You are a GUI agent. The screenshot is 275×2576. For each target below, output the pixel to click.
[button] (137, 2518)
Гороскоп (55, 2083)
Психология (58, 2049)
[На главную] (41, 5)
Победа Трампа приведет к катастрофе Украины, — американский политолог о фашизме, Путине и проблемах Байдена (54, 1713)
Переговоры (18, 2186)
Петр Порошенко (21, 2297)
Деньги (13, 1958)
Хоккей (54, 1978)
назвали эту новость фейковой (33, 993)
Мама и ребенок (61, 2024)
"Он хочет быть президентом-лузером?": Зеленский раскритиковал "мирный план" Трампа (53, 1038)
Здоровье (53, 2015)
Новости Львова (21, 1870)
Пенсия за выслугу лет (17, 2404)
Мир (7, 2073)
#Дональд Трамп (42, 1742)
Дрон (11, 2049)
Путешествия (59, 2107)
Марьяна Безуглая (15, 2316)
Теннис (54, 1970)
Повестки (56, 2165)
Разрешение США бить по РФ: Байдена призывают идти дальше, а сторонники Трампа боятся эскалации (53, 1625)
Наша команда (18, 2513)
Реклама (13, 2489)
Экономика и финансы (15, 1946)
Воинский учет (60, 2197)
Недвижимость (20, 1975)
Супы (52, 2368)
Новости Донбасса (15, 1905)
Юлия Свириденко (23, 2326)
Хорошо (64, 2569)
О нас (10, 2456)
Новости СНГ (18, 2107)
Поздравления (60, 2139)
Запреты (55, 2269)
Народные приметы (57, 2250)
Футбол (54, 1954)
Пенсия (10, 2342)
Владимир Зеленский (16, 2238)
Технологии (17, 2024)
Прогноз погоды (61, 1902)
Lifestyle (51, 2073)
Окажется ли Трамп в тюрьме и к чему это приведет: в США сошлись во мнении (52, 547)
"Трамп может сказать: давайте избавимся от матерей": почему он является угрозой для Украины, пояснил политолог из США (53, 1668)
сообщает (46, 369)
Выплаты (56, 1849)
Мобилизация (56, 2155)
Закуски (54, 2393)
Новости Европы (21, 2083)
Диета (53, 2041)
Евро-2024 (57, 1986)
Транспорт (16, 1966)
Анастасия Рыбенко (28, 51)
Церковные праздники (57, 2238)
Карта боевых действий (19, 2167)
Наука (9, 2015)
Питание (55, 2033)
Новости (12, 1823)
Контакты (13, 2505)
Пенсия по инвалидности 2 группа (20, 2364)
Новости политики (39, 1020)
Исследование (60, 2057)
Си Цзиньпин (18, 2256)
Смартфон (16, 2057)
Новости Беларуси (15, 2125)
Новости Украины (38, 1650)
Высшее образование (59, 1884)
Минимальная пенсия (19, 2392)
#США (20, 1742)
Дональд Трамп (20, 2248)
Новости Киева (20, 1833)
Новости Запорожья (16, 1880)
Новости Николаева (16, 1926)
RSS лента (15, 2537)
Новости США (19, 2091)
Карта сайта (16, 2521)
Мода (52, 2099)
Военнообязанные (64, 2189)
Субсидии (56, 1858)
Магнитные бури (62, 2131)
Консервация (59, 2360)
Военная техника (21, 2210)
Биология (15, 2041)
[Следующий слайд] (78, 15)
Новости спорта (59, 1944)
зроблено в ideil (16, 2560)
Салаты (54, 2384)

### PROBLEM TO WORK ON:
Copy out all the items shown above, every line of each, without changing anything.

### TASK ANSWER:
You are a GUI agent. The screenshot is 275×2576. For each target below, output the pixel to click.
[button] (137, 2518)
Гороскоп (55, 2083)
Психология (58, 2049)
[На главную] (41, 5)
Победа Трампа приведет к катастрофе Украины, — американский политолог о фашизме, Путине и проблемах Байдена (54, 1713)
Переговоры (18, 2186)
Петр Порошенко (21, 2297)
Деньги (13, 1958)
Хоккей (54, 1978)
назвали эту новость фейковой (33, 993)
Мама и ребенок (61, 2024)
"Он хочет быть президентом-лузером?": Зеленский раскритиковал "мирный план" Трампа (53, 1038)
Здоровье (53, 2015)
Новости Львова (21, 1870)
Пенсия за выслугу лет (17, 2404)
Мир (7, 2073)
#Дональд Трамп (42, 1742)
Дрон (11, 2049)
Путешествия (59, 2107)
Марьяна Безуглая (15, 2316)
Теннис (54, 1970)
Повестки (56, 2165)
Разрешение США бить по РФ: Байдена призывают идти дальше, а сторонники Трампа боятся эскалации (53, 1625)
Наша команда (18, 2513)
Реклама (13, 2489)
Экономика и финансы (15, 1946)
Воинский учет (60, 2197)
Недвижимость (20, 1975)
Супы (52, 2368)
Новости Донбасса (15, 1905)
Юлия Свириденко (23, 2326)
Хорошо (64, 2569)
О нас (10, 2456)
Новости СНГ (18, 2107)
Поздравления (60, 2139)
Запреты (55, 2269)
Народные приметы (57, 2250)
Футбол (54, 1954)
Пенсия (10, 2342)
Владимир Зеленский (16, 2238)
Технологии (17, 2024)
Прогноз погоды (61, 1902)
Lifestyle (51, 2073)
Окажется ли Трамп в тюрьме и к чему это приведет: в США сошлись во мнении (52, 547)
"Трамп может сказать: давайте избавимся от матерей": почему он является угрозой для Украины, пояснил политолог из США (53, 1668)
сообщает (46, 369)
Выплаты (56, 1849)
Мобилизация (56, 2155)
Закуски (54, 2393)
Новости Европы (21, 2083)
Диета (53, 2041)
Евро-2024 (57, 1986)
Транспорт (16, 1966)
Анастасия Рыбенко (28, 51)
Церковные праздники (57, 2238)
Карта боевых действий (19, 2167)
Наука (9, 2015)
Питание (55, 2033)
Новости (12, 1823)
Контакты (13, 2505)
Пенсия по инвалидности 2 группа (20, 2364)
Новости политики (39, 1020)
Исследование (60, 2057)
Си Цзиньпин (18, 2256)
Смартфон (16, 2057)
Новости Беларуси (15, 2125)
Новости Украины (38, 1650)
Высшее образование (59, 1884)
Минимальная пенсия (19, 2392)
#США (20, 1742)
Дональд Трамп (20, 2248)
Новости Киева (20, 1833)
Новости Запорожья (16, 1880)
Новости Николаева (16, 1926)
RSS лента (15, 2537)
Новости США (19, 2091)
Карта сайта (16, 2521)
Мода (52, 2099)
Военнообязанные (64, 2189)
Субсидии (56, 1858)
Магнитные бури (62, 2131)
Консервация (59, 2360)
Военная техника (21, 2210)
Биология (15, 2041)
[Следующий слайд] (78, 15)
Новости спорта (59, 1944)
зроблено в ideil (16, 2560)
Салаты (54, 2384)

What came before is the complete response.